## TASK BRIEF:
Express each line of the entries below as one string in a JSON list. Omit blank lines and exclude the pictures.

## DATA ROWS:
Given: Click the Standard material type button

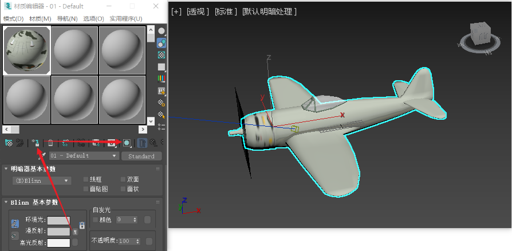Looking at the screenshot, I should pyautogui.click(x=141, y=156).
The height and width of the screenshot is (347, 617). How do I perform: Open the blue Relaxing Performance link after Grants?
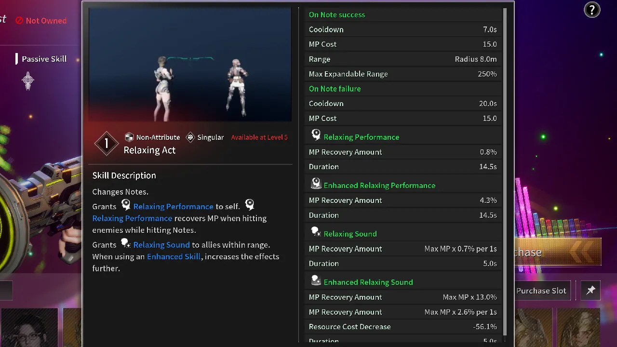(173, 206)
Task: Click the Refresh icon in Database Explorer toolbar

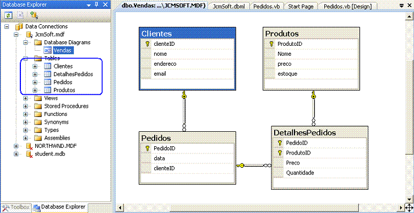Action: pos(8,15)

## RESPONSE TO THIS TASK:
[
  "Given: Click the Standard material type button",
  "Looking at the screenshot, I should pyautogui.click(x=141, y=156).",
  "The height and width of the screenshot is (347, 617). How do I perform: Open the blue Relaxing Performance link after Grants?",
  "(173, 206)",
  "Task: Click the Refresh icon in Database Explorer toolbar",
  "Action: pos(8,15)"
]